Around this time of year, as the summer creeps up and school lets out, you’ll see them start to pop up. Like spring flowers that seem to sprout overnight in your garden, these messages appear quickly on social media, spreading quickly until they fill its landscape. They are the messages about kids who are graduating from one season of school or life and moving on to another.
And along with the inevitable sobbing emoji, there is almost always a part of each post from proud (or grateful or thrilled or just plain relieved) parents who beg for time to stop because their baby is growing up too fast.
Time moves fast, a wise-cracking Ferris Bueller once said. And like that movie that defined a generation, the statement itself could easily define parenthood. It goes by quickly. Blink, and you might miss it.
But every time I am tempted to join in and wax poetic on the fact that my children are no longer little and that we have moved past a particular season in life and where did the time go and please make it stop because I am not ready to lose them to adulthood which is seriously right around the corner, I force myself to stop. I force myself to change the way that I think about the fleeting moments in our lives.
And I think instead about the parents who stare at those posts and only wish that they could write a similar message. I think about the ones for whom time did indeed stop.
I think about those parents whose children are already gone, claimed by cancer or tragic accident or impossible-to-foresee circumstances
I think about the ones who will never hold their babies again, the ones who will never see their child take part in a graduation or a prom or another first day of school or a spring concert or a sporting event or an awards ceremony.

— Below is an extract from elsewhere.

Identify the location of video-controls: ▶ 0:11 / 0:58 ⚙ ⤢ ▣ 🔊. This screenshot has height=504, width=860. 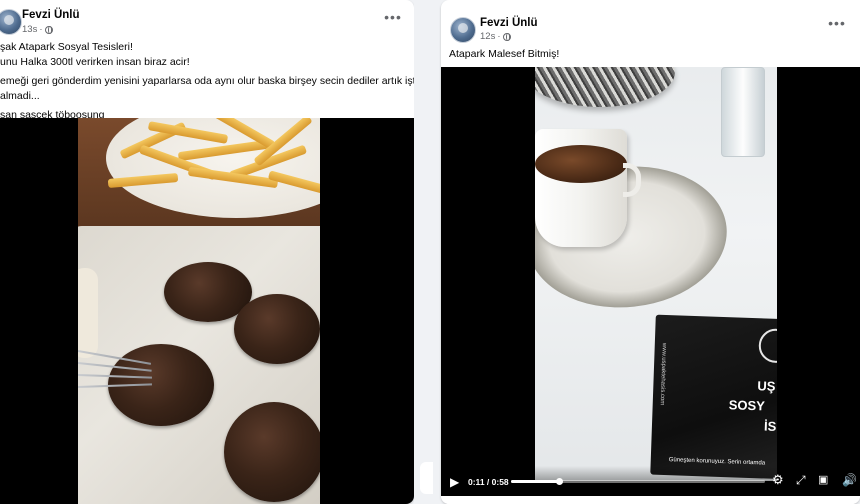
(650, 481).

I think of the ones who live with frozen hope, the product of dreams unrealized, missions unaccomplished, earthly moments that stopped way too soon.
I think of the ones who cry different tears on these special days. The ones whose tears are not from joy, but stem instead from the unique pain born out of unimaginable loss. The ones whose cheeks are wet because the absence of a child creates a physical ache that will always have root somewhere in their heart. The ones that cry because of what should have been and who should have been. The ones whose eyes are filled to the brim in every family picture because they know that someone is always, always missing from the photograph.
I think of the ones who would give anything for their child to be part of the march of time, to grow into a gap-toothed elementary student, a tweenage middle schooler, a sulky junior higher, an almost-grown-up-but-still-childlike high schooler for whom the world holds nothing but promise and hope.
When I was young, one of the boys in my neighborhood who was my age and in my grade died of leukemia. I thought of him at every major school event until I graduated from high school. The rest of us on our block grew up, went to college, got married, forged careers, had families. He will always be 11 years old. He has been gone for more than 30 years and yet still I wonder, who might he have become had he gotten to grow up?
His death has in some ways framed the way that I think about parenting. Because of that loss, and others that I have witnessed, I will never ask time to stop. It’s not fair to those for whom time did precisely that.
My baby graduated from 5th grade today. He turns 11 years old in a couple of months and starts at our local sixth grade center in the fall. After he accepted his certificate this morning, the one that says he is an elementary school graduate, he took his place in the line of his classmates, found my face in the sea of parents, and smiled that goofy grin of his. Yep, I cried.
I used to roll my eyes at the idea of a pre-school graduation and a kindergarten graduation and a fifth grade graduation. It always seemed like schools everywhere were playing it fast and loose with the term “graduation” when some of the younger participants in them can’t even say the word.
But then I remember my neighbor, the one who is also, still, forever 11. And I think about his parents and how much they would have loved to be at every one of those ceremonies. To see him living his life. My attitude changed.
Now I go to these celebrations and I cry through each one, like I did today. I cry through baseball tournaments and band concerts and art shows. I cry because I love to see who my children are becoming because of great teachers and unique experiences and a lot of hard work in the past year. I cry not because I mourn that they are older but because I am so very grateful that they are older, that they are another step closer to becoming the amazing people that I know God intended them to be from the very beginning.
Time does travel fast. But don’t complain about the speed or wish it to be different. Instead, be grateful for the front row seat you still have to the remarkable lives your children are living. And always remember those who wished they were sitting next to you.